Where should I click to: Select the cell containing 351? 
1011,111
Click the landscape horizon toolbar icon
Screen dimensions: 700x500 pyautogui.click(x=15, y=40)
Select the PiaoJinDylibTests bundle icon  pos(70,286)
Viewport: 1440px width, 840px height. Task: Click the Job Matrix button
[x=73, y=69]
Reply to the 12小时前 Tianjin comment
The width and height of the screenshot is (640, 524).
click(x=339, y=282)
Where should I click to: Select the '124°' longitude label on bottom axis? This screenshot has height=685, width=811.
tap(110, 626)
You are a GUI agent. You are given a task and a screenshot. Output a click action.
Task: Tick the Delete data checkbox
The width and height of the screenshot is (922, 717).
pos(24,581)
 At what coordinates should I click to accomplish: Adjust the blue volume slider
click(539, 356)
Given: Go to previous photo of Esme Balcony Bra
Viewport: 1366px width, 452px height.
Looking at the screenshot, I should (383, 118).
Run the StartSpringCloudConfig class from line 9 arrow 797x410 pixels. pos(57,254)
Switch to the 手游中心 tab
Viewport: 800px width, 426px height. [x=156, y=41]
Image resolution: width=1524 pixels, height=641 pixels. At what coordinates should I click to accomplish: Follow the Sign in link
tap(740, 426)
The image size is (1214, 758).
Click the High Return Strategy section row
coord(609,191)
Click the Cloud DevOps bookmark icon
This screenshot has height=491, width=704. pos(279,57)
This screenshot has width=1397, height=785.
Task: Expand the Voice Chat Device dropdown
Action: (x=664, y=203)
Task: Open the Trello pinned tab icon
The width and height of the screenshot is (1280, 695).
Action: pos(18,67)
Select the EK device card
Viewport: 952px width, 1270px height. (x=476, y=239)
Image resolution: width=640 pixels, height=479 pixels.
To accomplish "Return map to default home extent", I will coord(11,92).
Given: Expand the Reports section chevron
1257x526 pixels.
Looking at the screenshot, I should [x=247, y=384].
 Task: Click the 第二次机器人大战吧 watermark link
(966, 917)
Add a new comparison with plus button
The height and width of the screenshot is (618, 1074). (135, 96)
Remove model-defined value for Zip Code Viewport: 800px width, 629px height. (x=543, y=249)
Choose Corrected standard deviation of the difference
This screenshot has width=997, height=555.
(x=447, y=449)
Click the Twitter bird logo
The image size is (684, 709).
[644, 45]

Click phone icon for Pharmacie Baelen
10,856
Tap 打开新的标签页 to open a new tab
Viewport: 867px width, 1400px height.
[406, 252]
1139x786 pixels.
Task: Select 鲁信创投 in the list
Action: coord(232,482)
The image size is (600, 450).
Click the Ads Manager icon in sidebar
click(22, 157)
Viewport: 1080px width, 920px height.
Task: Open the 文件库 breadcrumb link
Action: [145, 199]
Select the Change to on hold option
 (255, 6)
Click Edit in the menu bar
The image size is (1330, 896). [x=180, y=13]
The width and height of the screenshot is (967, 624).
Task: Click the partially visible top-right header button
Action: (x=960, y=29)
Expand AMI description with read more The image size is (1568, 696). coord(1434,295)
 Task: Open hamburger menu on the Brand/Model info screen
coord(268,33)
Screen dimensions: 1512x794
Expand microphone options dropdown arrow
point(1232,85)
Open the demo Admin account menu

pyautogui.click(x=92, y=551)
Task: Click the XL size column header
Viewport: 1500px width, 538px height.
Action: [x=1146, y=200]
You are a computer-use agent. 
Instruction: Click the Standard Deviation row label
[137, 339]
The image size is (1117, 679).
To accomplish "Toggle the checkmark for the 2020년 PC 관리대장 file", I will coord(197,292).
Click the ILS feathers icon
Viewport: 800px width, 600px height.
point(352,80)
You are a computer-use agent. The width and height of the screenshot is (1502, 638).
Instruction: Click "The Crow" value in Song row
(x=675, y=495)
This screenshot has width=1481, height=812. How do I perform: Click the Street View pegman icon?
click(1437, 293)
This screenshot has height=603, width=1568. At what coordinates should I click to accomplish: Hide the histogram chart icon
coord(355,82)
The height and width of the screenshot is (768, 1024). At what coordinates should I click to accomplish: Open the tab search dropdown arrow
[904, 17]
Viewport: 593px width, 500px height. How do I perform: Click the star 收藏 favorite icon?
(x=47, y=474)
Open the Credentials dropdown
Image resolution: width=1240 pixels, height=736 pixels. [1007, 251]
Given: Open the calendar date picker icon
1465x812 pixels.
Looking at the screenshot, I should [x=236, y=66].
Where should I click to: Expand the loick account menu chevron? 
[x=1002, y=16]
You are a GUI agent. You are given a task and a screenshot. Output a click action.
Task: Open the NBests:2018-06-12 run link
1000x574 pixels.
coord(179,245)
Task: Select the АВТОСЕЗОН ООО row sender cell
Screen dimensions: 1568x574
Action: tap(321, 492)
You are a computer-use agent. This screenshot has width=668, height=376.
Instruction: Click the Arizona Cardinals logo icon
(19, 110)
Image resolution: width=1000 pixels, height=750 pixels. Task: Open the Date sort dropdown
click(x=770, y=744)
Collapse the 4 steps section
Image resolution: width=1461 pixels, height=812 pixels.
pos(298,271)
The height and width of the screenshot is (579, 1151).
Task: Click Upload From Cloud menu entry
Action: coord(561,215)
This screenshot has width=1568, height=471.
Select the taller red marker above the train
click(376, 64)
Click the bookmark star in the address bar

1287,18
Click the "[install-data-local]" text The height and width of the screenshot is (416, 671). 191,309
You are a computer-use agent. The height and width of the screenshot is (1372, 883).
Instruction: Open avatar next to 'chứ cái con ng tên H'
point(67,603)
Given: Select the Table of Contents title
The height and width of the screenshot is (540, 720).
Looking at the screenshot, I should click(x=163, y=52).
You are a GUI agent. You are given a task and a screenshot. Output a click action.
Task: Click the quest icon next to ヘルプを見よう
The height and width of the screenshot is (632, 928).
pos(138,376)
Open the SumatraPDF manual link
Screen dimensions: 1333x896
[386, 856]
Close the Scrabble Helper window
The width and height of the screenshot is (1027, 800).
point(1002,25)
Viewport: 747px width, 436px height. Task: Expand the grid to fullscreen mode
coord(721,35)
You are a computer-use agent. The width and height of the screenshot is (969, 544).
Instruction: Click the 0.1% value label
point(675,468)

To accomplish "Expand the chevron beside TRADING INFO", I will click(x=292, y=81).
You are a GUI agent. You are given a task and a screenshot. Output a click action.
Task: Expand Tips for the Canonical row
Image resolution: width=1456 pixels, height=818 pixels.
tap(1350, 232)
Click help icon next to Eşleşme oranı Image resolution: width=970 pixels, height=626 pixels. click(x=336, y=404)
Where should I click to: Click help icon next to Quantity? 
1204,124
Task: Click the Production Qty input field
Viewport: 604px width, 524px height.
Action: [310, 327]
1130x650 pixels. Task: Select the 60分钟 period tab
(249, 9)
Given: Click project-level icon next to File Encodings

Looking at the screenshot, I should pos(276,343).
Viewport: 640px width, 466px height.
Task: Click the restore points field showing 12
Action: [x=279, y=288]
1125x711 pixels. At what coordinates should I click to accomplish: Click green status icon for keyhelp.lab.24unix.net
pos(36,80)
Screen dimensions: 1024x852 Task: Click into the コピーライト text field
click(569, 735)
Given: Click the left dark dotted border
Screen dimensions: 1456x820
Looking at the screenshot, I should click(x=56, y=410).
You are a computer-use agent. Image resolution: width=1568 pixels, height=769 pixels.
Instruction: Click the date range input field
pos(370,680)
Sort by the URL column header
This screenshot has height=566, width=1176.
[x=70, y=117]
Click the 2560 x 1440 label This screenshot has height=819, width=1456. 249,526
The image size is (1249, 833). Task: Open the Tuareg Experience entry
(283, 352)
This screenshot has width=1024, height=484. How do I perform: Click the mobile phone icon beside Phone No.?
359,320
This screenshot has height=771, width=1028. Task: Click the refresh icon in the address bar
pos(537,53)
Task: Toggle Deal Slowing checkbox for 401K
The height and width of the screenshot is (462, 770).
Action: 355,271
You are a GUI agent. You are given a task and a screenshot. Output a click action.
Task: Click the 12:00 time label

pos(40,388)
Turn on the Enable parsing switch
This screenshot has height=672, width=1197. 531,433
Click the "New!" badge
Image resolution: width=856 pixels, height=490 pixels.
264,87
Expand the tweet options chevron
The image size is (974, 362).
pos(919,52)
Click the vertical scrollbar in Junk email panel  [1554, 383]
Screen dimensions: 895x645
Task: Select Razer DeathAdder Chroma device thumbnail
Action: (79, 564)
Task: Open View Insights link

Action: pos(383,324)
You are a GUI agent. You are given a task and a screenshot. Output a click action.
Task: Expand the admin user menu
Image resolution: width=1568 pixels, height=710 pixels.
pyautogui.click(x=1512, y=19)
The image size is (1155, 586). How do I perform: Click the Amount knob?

•••

**INSTRUCTIONS FOR THE TASK**
Count the lines in these records that hold the string "checkbox". Only the number is wanted.

**RESULT**
2